> **WHAT YOU ARE ASKED TO DO**: Word for word, please copy the line containing "Task: Toggle the ready-to-play filter icon" and all lines after it in the entries below, and only those, leaving every picture out.

====

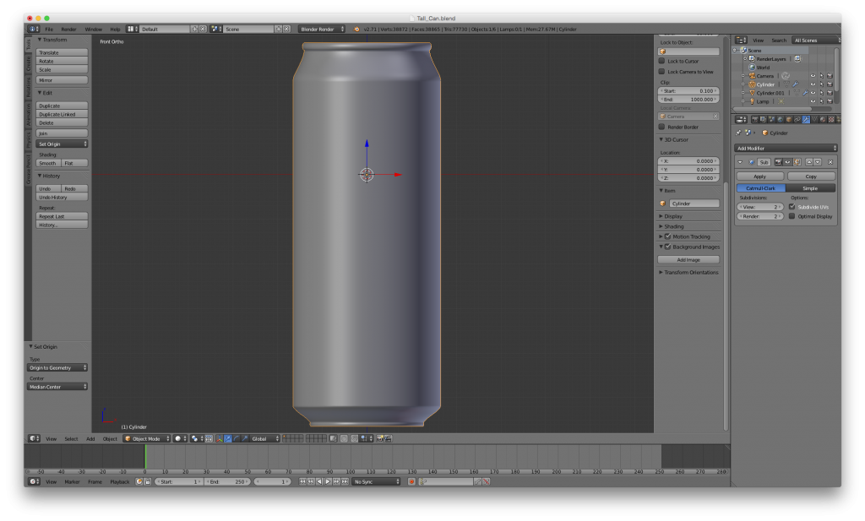Image resolution: width=865 pixels, height=521 pixels.
Task: Click the End frame field in timeline
Action: pyautogui.click(x=226, y=481)
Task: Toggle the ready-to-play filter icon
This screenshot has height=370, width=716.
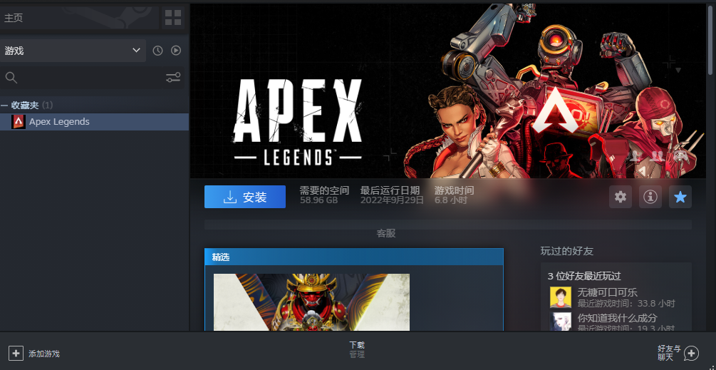Action: point(176,51)
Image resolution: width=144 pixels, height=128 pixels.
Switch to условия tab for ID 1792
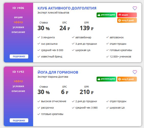click(x=18, y=86)
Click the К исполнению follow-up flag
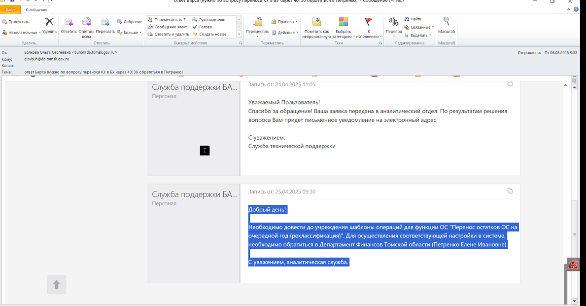The image size is (586, 306). pyautogui.click(x=369, y=22)
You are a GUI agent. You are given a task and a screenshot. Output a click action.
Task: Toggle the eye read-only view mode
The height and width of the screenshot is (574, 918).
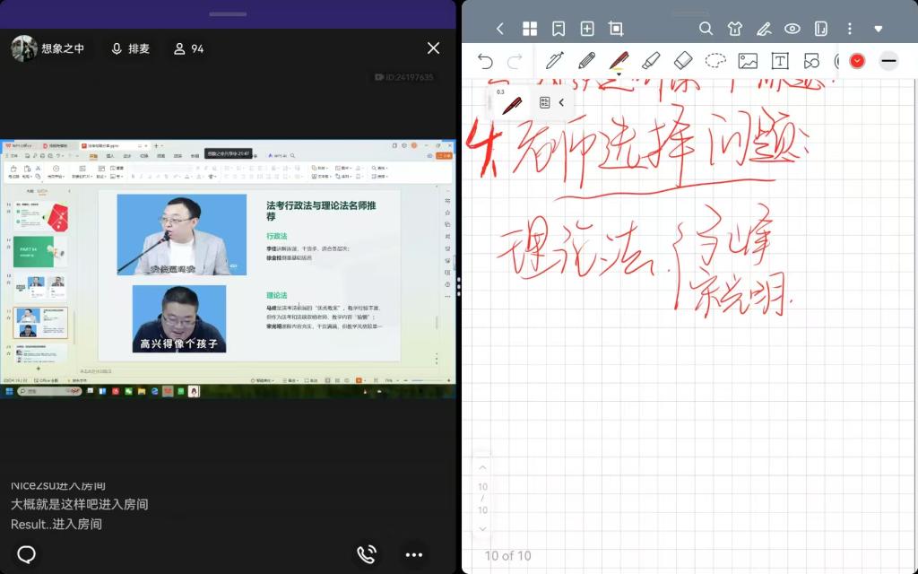[792, 29]
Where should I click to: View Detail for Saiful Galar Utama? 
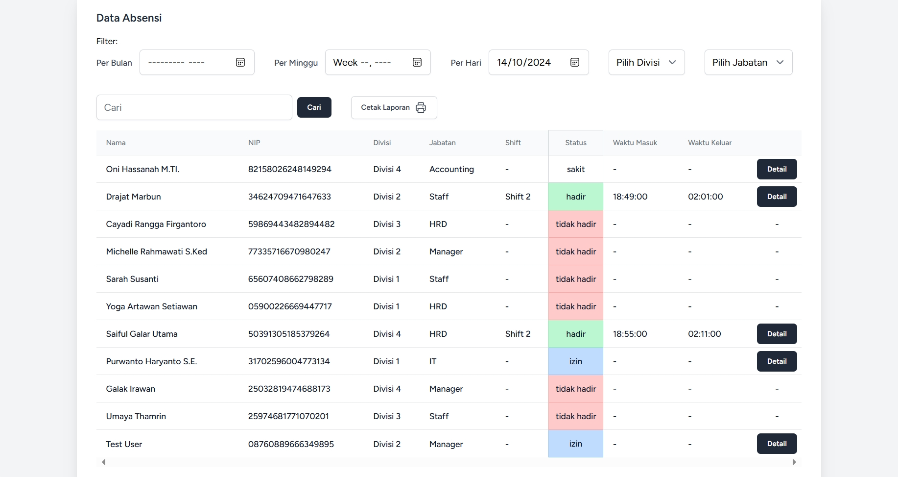(777, 334)
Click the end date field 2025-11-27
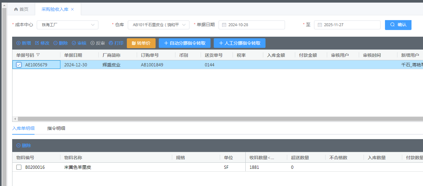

====

> **EXPECTED OUTPUT**:
Task: Toggle the ready-to-play filter icon
This screenshot has height=370, width=716.
Action: point(176,51)
Image resolution: width=144 pixels, height=128 pixels.
Switch to условия tab for ID 1792
click(x=18, y=86)
Click the К исполнению follow-up flag
The image size is (586, 306). pyautogui.click(x=369, y=22)
You are a GUI agent. You are given a task and a screenshot. Output a click action.
Task: Toggle the eye read-only view mode
The height and width of the screenshot is (574, 918).
[792, 29]
Where should I click to: View Detail for Saiful Galar Utama? 
(777, 334)
Click the end date field 2025-11-27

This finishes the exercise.